SHORT EXERCISE: Copy the rows below word for word, beginning with the line that contains "Image resolution: width=528" and continuing through the line that contains "click(1267, 52)".

====== ENTRIES SUPPLIED

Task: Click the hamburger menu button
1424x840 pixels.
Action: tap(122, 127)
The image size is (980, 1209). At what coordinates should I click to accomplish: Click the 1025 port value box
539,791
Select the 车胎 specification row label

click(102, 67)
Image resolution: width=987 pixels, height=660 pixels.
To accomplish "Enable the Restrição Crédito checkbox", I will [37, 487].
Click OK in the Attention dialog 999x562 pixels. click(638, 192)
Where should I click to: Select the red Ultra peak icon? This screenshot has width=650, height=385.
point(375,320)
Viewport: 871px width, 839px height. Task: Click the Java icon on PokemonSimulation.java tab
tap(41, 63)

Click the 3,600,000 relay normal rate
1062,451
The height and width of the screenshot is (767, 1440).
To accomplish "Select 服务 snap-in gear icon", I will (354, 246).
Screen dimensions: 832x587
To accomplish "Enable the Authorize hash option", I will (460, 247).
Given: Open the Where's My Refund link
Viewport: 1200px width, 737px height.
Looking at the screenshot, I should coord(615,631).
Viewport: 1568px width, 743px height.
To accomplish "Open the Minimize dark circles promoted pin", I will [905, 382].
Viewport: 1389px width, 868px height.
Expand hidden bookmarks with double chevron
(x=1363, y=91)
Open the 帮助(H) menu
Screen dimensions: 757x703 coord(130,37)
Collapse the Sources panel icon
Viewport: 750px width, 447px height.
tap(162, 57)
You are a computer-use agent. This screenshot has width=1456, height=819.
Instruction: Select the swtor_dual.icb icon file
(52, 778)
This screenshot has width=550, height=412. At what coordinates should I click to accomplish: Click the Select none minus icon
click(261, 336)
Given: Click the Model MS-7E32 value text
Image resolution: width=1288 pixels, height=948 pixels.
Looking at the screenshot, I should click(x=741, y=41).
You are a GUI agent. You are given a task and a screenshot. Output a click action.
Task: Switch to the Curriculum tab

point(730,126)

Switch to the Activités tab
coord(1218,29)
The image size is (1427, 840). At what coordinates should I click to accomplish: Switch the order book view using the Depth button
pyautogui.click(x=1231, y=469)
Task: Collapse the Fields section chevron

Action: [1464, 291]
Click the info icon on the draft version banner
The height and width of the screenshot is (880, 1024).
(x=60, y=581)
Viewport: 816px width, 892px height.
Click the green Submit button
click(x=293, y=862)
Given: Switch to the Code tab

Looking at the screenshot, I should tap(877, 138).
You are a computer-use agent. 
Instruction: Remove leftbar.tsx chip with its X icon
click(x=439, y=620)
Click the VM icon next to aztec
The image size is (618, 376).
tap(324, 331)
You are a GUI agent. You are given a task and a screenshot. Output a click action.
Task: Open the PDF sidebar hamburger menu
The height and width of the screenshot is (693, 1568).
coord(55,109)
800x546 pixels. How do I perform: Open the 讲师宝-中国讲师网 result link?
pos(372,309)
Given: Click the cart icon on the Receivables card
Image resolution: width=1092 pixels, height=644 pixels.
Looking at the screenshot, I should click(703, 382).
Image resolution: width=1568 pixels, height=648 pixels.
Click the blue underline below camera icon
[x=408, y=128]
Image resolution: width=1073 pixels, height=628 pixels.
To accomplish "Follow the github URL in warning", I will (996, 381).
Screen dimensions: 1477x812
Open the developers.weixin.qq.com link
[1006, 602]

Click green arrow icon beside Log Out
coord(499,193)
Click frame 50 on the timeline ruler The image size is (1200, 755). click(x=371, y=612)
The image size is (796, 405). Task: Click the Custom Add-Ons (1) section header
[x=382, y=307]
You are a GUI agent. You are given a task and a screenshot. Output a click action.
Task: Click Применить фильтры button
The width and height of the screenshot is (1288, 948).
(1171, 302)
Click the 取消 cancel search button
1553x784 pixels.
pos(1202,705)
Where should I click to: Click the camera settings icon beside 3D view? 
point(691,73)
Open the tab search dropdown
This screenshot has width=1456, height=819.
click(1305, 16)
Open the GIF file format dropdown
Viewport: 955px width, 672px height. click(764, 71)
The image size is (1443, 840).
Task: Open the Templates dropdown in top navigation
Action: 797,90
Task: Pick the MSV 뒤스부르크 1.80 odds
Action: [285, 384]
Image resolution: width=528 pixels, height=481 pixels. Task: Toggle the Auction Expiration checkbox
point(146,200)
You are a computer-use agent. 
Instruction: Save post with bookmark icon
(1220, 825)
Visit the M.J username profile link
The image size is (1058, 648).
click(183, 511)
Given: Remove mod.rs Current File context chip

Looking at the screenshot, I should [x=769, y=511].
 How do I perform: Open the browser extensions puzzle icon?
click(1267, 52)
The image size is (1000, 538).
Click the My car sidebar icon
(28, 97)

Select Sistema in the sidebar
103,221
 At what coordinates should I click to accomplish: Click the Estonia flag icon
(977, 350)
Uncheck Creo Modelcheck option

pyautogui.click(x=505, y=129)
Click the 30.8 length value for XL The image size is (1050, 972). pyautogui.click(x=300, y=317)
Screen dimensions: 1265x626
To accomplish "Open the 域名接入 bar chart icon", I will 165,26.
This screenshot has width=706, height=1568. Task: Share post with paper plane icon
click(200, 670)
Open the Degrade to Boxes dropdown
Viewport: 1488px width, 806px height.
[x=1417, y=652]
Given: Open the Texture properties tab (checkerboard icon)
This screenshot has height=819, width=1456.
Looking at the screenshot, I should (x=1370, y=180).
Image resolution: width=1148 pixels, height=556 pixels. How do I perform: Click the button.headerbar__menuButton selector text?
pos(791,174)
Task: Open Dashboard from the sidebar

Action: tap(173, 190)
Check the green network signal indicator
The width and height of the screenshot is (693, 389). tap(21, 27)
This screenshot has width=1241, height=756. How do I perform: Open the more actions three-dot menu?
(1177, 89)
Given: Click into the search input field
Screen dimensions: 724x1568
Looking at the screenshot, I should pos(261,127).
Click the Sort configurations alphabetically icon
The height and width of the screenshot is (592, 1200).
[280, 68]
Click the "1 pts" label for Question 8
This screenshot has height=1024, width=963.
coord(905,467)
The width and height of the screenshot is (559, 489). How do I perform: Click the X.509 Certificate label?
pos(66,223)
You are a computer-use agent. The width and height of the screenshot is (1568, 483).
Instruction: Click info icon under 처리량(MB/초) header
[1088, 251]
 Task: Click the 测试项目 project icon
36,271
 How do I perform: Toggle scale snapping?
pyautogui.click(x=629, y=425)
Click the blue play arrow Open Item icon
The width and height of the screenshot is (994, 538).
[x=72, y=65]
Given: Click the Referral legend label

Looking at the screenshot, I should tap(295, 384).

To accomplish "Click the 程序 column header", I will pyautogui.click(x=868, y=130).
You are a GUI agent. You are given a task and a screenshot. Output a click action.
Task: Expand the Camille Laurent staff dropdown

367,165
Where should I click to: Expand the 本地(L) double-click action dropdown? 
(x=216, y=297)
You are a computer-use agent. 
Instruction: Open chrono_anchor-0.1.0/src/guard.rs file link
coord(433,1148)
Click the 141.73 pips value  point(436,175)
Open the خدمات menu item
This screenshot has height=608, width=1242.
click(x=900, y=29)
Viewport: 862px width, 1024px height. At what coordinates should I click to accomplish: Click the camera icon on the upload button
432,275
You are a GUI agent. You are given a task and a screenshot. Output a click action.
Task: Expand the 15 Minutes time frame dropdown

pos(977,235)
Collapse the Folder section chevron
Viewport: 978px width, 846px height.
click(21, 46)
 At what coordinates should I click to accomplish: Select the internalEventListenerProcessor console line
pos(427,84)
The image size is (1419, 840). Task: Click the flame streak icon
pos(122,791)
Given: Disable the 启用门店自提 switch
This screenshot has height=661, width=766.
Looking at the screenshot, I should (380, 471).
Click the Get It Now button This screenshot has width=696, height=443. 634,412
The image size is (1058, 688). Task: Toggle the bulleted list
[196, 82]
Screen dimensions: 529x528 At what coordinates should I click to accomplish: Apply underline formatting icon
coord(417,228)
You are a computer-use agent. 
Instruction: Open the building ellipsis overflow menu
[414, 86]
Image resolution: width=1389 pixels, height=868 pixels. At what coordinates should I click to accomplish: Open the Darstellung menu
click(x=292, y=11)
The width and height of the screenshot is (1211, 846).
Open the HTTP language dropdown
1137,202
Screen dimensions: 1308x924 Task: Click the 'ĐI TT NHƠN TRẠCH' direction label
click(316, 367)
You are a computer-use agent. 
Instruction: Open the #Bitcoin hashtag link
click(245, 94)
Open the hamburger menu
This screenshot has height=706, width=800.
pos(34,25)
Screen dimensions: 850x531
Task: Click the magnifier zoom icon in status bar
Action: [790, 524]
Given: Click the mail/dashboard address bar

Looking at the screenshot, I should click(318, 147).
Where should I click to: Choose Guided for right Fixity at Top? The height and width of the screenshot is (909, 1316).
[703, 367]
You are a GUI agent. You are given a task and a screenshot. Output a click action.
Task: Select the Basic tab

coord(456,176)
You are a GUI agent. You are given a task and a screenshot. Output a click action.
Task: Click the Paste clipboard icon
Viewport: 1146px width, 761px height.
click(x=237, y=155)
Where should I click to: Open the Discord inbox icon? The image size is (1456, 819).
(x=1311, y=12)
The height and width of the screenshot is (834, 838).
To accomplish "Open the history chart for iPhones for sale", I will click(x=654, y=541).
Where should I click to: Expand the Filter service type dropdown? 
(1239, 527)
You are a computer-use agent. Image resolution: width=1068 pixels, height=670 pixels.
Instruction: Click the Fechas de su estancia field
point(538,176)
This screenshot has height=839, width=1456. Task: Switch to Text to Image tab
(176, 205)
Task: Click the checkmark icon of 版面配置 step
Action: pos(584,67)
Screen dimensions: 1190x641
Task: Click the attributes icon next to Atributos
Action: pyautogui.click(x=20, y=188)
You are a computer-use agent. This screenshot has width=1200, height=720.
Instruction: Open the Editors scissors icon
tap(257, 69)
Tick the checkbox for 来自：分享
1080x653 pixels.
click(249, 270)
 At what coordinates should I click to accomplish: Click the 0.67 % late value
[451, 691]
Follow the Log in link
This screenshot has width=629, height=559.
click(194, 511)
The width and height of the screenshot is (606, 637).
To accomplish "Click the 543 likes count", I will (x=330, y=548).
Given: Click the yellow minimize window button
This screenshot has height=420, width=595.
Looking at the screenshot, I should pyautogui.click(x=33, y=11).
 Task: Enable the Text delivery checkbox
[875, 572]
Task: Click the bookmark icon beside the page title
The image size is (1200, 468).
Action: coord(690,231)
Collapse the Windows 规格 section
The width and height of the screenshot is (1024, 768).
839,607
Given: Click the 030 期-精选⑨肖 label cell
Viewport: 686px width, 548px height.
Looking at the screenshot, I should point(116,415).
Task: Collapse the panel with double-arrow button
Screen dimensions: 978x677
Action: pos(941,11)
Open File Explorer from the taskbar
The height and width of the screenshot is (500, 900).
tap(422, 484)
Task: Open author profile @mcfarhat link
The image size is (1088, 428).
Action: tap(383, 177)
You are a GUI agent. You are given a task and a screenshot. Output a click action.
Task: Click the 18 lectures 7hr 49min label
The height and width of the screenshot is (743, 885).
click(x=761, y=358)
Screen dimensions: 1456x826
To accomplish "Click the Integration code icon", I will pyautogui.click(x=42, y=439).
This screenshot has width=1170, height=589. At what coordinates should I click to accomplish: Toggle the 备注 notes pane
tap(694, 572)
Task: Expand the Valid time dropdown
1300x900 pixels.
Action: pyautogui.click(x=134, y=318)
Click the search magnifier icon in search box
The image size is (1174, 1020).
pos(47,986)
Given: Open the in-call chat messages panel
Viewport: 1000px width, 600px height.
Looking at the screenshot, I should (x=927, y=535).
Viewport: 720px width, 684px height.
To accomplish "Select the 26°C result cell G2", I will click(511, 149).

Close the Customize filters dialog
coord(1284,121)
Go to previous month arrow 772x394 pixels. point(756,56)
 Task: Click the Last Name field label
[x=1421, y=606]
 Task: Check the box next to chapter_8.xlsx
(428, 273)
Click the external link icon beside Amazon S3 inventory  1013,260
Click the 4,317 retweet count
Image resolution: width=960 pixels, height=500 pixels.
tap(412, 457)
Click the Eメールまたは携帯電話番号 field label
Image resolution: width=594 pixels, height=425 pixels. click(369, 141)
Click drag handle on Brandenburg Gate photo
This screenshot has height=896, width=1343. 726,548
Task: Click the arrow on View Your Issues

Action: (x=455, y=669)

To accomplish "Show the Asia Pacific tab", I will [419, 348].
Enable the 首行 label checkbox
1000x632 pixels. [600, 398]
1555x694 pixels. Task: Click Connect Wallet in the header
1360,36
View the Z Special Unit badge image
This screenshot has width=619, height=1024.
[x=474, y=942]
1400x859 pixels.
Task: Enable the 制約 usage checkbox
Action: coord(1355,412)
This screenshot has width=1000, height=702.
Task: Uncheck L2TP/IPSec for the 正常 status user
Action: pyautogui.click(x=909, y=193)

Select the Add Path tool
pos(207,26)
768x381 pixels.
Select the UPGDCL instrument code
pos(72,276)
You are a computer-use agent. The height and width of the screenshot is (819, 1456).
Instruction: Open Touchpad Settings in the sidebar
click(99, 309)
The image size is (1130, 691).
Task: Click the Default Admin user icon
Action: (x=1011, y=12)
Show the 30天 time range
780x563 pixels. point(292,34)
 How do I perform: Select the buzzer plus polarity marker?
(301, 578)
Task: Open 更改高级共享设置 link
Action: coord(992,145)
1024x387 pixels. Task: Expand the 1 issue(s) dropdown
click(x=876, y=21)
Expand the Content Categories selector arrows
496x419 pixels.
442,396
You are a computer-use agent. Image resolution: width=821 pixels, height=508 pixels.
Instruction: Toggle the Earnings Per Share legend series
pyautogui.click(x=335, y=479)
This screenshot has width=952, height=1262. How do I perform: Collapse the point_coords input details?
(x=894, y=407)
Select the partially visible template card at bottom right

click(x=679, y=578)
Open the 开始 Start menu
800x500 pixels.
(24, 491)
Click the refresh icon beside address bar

============

CORRECT ANSWER:
Image resolution: width=528 pixels, height=481 pixels. Task: Toggle the Auction Expiration checkbox
point(146,200)
You are a computer-use agent. 
Instruction: Save post with bookmark icon
(1220, 825)
Visit the M.J username profile link
The image size is (1058, 648).
click(183, 511)
Given: Remove mod.rs Current File context chip

Looking at the screenshot, I should [x=769, y=511].
 How do I perform: Open the browser extensions puzzle icon?
click(1267, 52)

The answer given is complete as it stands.